The final connection I made came while diving into Yourika's very lofty plan to "revolutionize learning". Of all the groups, their pitch seemed the least connected to VUI or the Alexa platform, and indeed when I asked them this same question, they didn't really have an answer at first. A couple other engineering-minded folks joined me at the table, and we grilled them with technical questions for a good 15 minutes or so, before we happened upon something that unexpectedly answered the question for me. They were showing what a sample interaction might look like on something like a tablet, and when they dove into "how do we figure out exactly what the user meant?" the interaction looked exactly like a mock-up of a standard multi-turn dialog with slot elicitation that you might see in a low-fi prototype of an Alexa skill. In retrospect, it isn't especially surprising - their input system was always going to need to be something like a conversation with the user.
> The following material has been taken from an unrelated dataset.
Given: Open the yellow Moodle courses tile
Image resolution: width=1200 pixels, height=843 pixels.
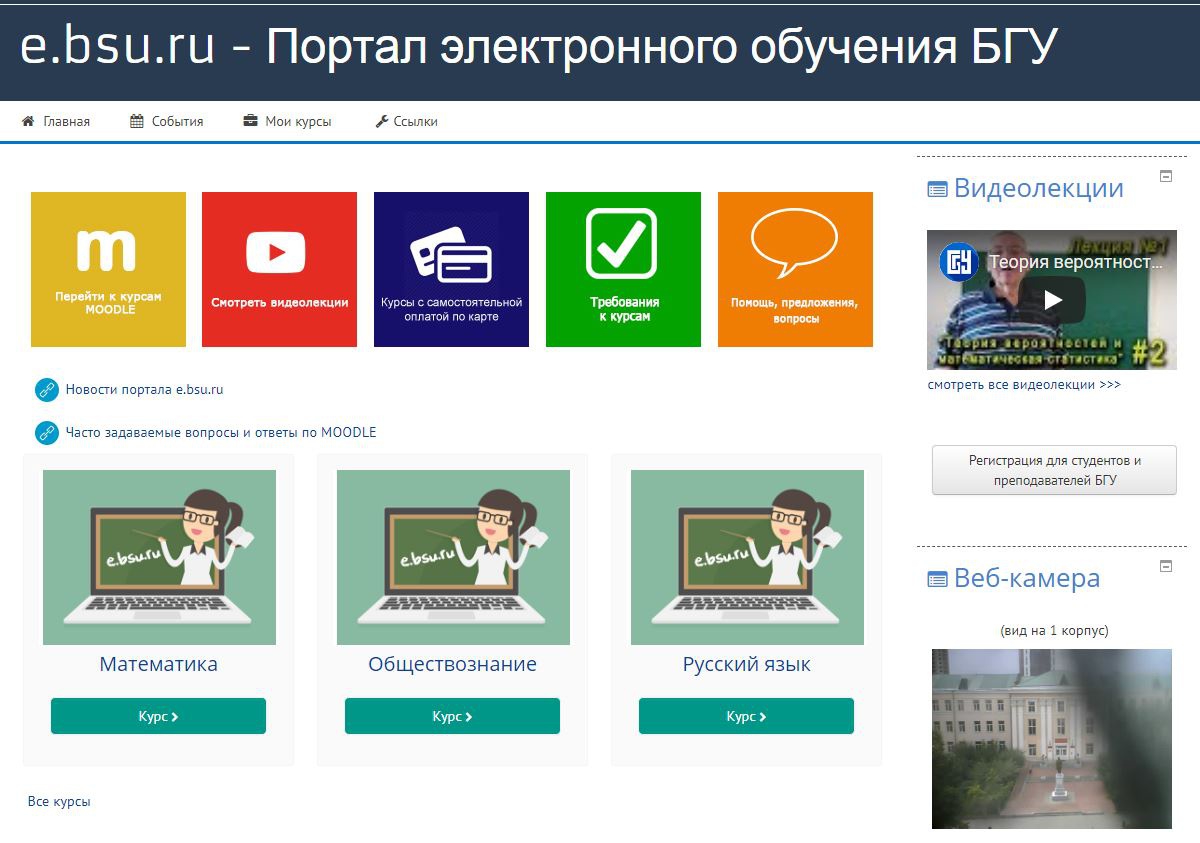Looking at the screenshot, I should pos(108,269).
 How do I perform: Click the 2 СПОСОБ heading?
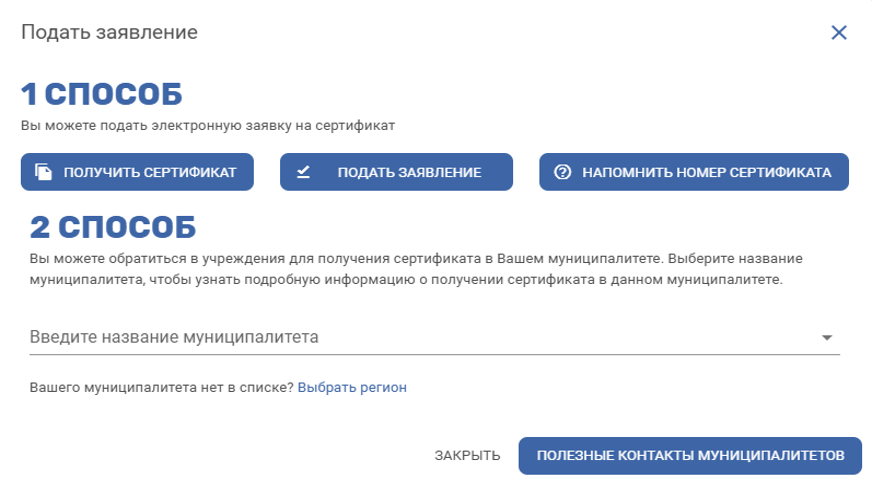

I'm not sure that really has much effect on the bigger problem, of how do they actually do the AI bit to revolutionize learning, but it certainly makes sense from an accelerator fit perspective.
Whether it's multi-turn dialogs, flat voice interface hierarchies, or single-touch solutions to problems, any of these topics would've felt right at home in an Alexa webinar or Dev Days event, and it was a lot of fun sleuthing out these synergies.
What didn't we see?
This sort of follows a trend the accelerator has taken in the past two years - as far as we can tell they aren't really looking for people to make the next big game on the Alexa platform, or to build another product using the SDK Amazon has put out there. Instead, they're looking further afield for new technologies or things that have the potential to open up entirely new lines of business.
Still, it surprises me that Amazon has built these two massive platform-level products (ASK and AVS) and yet their focus with the accelerator completely skips over them. The closest thing we got this year was probably VoiceHero, playing the role (like Jargon and PulseLabs before it) of voice app enabler. But at a time when skill reward payouts seem to be dwindling, and Amazon is pushing developers to finally make the leap into building successful lines of business on the skill store via ISP, the fact that Amazon is not using this avenue to directly invest in any of these companies is notable.² I'll definitely be watching next years cohort to see if they buck that trend.